[Items from a dataset]
** Start **

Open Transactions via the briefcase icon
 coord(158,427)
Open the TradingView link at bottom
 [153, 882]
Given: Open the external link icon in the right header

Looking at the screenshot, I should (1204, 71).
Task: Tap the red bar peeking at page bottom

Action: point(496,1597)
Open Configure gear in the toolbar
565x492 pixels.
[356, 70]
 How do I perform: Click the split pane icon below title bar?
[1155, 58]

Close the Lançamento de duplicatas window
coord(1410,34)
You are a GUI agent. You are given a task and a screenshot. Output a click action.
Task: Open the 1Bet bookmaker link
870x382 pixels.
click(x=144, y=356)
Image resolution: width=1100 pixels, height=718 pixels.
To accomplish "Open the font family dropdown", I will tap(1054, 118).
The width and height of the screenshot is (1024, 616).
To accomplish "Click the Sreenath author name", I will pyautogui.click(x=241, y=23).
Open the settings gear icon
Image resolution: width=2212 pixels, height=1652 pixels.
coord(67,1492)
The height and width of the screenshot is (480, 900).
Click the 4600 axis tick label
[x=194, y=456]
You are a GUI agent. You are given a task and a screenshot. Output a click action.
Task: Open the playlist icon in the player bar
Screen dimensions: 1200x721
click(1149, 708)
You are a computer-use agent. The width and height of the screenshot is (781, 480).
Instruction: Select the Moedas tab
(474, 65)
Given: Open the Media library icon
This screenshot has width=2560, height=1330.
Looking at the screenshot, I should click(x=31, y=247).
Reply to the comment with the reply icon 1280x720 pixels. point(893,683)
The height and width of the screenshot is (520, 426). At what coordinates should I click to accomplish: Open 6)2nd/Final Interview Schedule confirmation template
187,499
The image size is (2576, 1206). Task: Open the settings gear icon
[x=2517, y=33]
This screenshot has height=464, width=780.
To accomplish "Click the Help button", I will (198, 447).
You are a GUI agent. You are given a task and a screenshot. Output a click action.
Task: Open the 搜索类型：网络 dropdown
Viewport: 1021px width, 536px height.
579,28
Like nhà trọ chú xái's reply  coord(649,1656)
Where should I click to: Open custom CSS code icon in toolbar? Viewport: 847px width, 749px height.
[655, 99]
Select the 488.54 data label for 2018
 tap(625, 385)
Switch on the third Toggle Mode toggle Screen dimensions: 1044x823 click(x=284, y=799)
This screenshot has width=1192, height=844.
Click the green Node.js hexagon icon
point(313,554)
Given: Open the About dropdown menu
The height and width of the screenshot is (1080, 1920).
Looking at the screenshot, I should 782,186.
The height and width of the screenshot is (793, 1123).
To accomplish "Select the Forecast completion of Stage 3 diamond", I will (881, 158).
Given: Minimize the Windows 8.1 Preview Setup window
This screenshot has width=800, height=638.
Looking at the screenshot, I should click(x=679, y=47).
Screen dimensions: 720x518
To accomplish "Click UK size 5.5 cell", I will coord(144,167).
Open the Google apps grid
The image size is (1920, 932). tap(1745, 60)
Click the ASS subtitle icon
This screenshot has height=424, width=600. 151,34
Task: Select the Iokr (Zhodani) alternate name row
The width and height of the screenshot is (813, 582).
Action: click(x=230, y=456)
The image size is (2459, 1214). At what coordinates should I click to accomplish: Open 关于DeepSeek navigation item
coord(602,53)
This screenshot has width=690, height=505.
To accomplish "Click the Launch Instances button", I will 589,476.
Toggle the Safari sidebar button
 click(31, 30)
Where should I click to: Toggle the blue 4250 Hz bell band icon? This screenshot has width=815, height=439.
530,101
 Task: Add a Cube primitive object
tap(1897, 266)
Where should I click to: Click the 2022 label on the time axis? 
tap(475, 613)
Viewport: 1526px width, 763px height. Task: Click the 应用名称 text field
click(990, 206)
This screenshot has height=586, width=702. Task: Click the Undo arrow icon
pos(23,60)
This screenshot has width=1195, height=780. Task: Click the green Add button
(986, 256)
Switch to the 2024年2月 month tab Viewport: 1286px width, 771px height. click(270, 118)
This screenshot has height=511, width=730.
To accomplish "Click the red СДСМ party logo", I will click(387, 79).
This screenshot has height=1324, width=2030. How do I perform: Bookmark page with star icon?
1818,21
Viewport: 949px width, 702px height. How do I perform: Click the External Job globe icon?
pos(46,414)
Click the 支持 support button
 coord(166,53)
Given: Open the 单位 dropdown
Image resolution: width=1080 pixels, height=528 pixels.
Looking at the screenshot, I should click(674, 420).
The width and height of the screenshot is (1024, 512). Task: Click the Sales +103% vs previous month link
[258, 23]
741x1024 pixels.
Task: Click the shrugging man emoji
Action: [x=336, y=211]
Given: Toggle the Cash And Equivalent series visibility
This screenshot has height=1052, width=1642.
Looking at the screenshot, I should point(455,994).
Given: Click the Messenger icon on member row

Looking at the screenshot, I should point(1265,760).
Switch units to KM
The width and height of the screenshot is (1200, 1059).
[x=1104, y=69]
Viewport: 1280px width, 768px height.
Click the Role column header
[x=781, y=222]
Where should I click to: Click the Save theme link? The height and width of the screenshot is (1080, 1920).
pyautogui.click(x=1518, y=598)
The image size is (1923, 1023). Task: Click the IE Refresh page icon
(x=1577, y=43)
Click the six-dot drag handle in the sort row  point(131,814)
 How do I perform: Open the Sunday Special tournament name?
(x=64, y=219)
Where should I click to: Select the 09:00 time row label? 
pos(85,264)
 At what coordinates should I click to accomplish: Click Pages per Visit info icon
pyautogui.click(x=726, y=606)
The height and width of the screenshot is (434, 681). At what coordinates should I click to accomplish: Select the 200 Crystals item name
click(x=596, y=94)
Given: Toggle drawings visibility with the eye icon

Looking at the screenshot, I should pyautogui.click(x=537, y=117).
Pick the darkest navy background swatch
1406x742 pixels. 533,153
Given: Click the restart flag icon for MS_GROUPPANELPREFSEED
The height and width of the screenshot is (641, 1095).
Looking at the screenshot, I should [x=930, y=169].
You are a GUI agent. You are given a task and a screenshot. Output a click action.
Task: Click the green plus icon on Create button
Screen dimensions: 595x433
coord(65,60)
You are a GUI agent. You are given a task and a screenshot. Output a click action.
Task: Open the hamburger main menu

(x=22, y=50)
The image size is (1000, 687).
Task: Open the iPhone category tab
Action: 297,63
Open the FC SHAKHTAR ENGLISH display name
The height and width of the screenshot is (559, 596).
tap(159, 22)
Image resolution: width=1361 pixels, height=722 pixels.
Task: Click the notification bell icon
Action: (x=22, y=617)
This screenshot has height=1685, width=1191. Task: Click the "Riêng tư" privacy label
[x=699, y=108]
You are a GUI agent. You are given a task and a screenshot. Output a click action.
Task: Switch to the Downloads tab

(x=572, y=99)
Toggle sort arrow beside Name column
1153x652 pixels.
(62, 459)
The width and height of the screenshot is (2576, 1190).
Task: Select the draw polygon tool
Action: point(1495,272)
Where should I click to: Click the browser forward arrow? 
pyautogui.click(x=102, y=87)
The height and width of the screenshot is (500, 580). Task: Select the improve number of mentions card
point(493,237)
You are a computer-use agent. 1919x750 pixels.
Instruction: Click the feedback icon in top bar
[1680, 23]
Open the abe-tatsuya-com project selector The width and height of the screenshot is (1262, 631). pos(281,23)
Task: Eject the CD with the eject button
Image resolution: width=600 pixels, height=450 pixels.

** End **

OBJECTIVE = Revise the data by changing every "Output a click action" to "Return a click action" and leaving everything else the same.

SOLUTION =
Open Transactions via the briefcase icon
 coord(158,427)
Open the TradingView link at bottom
 [153, 882]
Given: Open the external link icon in the right header

Looking at the screenshot, I should (1204, 71).
Task: Tap the red bar peeking at page bottom

Action: point(496,1597)
Open Configure gear in the toolbar
565x492 pixels.
[356, 70]
 How do I perform: Click the split pane icon below title bar?
[1155, 58]

Close the Lançamento de duplicatas window
coord(1410,34)
You are a GUI agent. You are given a task and a screenshot. Return a click action.
Task: Open the 1Bet bookmaker link
870x382 pixels.
click(x=144, y=356)
Image resolution: width=1100 pixels, height=718 pixels.
To accomplish "Open the font family dropdown", I will tap(1054, 118).
The width and height of the screenshot is (1024, 616).
To accomplish "Click the Sreenath author name", I will pyautogui.click(x=241, y=23).
Open the settings gear icon
Image resolution: width=2212 pixels, height=1652 pixels.
coord(67,1492)
The height and width of the screenshot is (480, 900).
Click the 4600 axis tick label
[x=194, y=456]
You are a GUI agent. You are given a task and a screenshot. Return a click action.
Task: Open the playlist icon in the player bar
Screen dimensions: 1200x721
click(1149, 708)
You are a computer-use agent. The width and height of the screenshot is (781, 480).
Instruction: Select the Moedas tab
(474, 65)
Given: Open the Media library icon
This screenshot has width=2560, height=1330.
Looking at the screenshot, I should click(x=31, y=247).
Reply to the comment with the reply icon 1280x720 pixels. point(893,683)
The height and width of the screenshot is (520, 426). At what coordinates should I click to accomplish: Open 6)2nd/Final Interview Schedule confirmation template
187,499
The image size is (2576, 1206). Task: Open the settings gear icon
[x=2517, y=33]
This screenshot has height=464, width=780.
To accomplish "Click the Help button", I will (198, 447).
You are a GUI agent. You are given a task and a screenshot. Return a click action.
Task: Open the 搜索类型：网络 dropdown
Viewport: 1021px width, 536px height.
579,28
Like nhà trọ chú xái's reply  coord(649,1656)
Where should I click to: Open custom CSS code icon in toolbar? Viewport: 847px width, 749px height.
[655, 99]
Select the 488.54 data label for 2018
 tap(625, 385)
Switch on the third Toggle Mode toggle Screen dimensions: 1044x823 click(x=284, y=799)
This screenshot has width=1192, height=844.
Click the green Node.js hexagon icon
point(313,554)
Given: Open the About dropdown menu
The height and width of the screenshot is (1080, 1920).
Looking at the screenshot, I should 782,186.
The height and width of the screenshot is (793, 1123).
To accomplish "Select the Forecast completion of Stage 3 diamond", I will (881, 158).
Given: Minimize the Windows 8.1 Preview Setup window
This screenshot has width=800, height=638.
Looking at the screenshot, I should click(x=679, y=47).
Screen dimensions: 720x518
To accomplish "Click UK size 5.5 cell", I will coord(144,167).
Open the Google apps grid
The image size is (1920, 932). tap(1745, 60)
Click the ASS subtitle icon
This screenshot has height=424, width=600. 151,34
Task: Select the Iokr (Zhodani) alternate name row
The width and height of the screenshot is (813, 582).
Action: click(x=230, y=456)
The image size is (2459, 1214). At what coordinates should I click to accomplish: Open 关于DeepSeek navigation item
coord(602,53)
This screenshot has width=690, height=505.
To accomplish "Click the Launch Instances button", I will 589,476.
Toggle the Safari sidebar button
 click(31, 30)
Where should I click to: Toggle the blue 4250 Hz bell band icon? This screenshot has width=815, height=439.
530,101
 Task: Add a Cube primitive object
tap(1897, 266)
Where should I click to: Click the 2022 label on the time axis? 
tap(475, 613)
Viewport: 1526px width, 763px height. Task: Click the 应用名称 text field
click(990, 206)
This screenshot has height=586, width=702. Task: Click the Undo arrow icon
pos(23,60)
This screenshot has width=1195, height=780. Task: Click the green Add button
(986, 256)
Switch to the 2024年2月 month tab Viewport: 1286px width, 771px height. click(270, 118)
This screenshot has height=511, width=730.
To accomplish "Click the red СДСМ party logo", I will click(387, 79).
This screenshot has height=1324, width=2030. How do I perform: Bookmark page with star icon?
1818,21
Viewport: 949px width, 702px height. How do I perform: Click the External Job globe icon?
pos(46,414)
Click the 支持 support button
 coord(166,53)
Given: Open the 单位 dropdown
Image resolution: width=1080 pixels, height=528 pixels.
Looking at the screenshot, I should click(674, 420).
The width and height of the screenshot is (1024, 512). Task: Click the Sales +103% vs previous month link
[258, 23]
741x1024 pixels.
Task: Click the shrugging man emoji
Action: [x=336, y=211]
Given: Toggle the Cash And Equivalent series visibility
This screenshot has height=1052, width=1642.
Looking at the screenshot, I should point(455,994).
Given: Click the Messenger icon on member row

Looking at the screenshot, I should point(1265,760).
Switch units to KM
The width and height of the screenshot is (1200, 1059).
[x=1104, y=69]
Viewport: 1280px width, 768px height.
Click the Role column header
[x=781, y=222]
Where should I click to: Click the Save theme link? The height and width of the screenshot is (1080, 1920).
pyautogui.click(x=1518, y=598)
The image size is (1923, 1023). Task: Click the IE Refresh page icon
(x=1577, y=43)
Click the six-dot drag handle in the sort row  point(131,814)
 How do I perform: Open the Sunday Special tournament name?
(x=64, y=219)
Where should I click to: Select the 09:00 time row label? 
pos(85,264)
 At what coordinates should I click to accomplish: Click Pages per Visit info icon
pyautogui.click(x=726, y=606)
The height and width of the screenshot is (434, 681). At what coordinates should I click to accomplish: Select the 200 Crystals item name
click(x=596, y=94)
Given: Toggle drawings visibility with the eye icon

Looking at the screenshot, I should pyautogui.click(x=537, y=117).
Pick the darkest navy background swatch
1406x742 pixels. 533,153
Given: Click the restart flag icon for MS_GROUPPANELPREFSEED
The height and width of the screenshot is (641, 1095).
Looking at the screenshot, I should [x=930, y=169].
You are a GUI agent. You are given a task and a screenshot. Return a click action.
Task: Click the green plus icon on Create button
Screen dimensions: 595x433
coord(65,60)
You are a GUI agent. You are given a task and a screenshot. Return a click action.
Task: Open the hamburger main menu

(x=22, y=50)
The image size is (1000, 687).
Task: Open the iPhone category tab
Action: 297,63
Open the FC SHAKHTAR ENGLISH display name
The height and width of the screenshot is (559, 596).
tap(159, 22)
Image resolution: width=1361 pixels, height=722 pixels.
Task: Click the notification bell icon
Action: (x=22, y=617)
This screenshot has height=1685, width=1191. Task: Click the "Riêng tư" privacy label
[x=699, y=108]
You are a GUI agent. You are given a task and a screenshot. Return a click action.
Task: Switch to the Downloads tab

(x=572, y=99)
Toggle sort arrow beside Name column
1153x652 pixels.
(62, 459)
The width and height of the screenshot is (2576, 1190).
Task: Select the draw polygon tool
Action: point(1495,272)
Where should I click to: Click the browser forward arrow? 
pyautogui.click(x=102, y=87)
The height and width of the screenshot is (500, 580). Task: Select the improve number of mentions card
point(493,237)
You are a computer-use agent. 1919x750 pixels.
Instruction: Click the feedback icon in top bar
[1680, 23]
Open the abe-tatsuya-com project selector The width and height of the screenshot is (1262, 631). pos(281,23)
Task: Eject the CD with the eject button
Image resolution: width=600 pixels, height=450 pixels.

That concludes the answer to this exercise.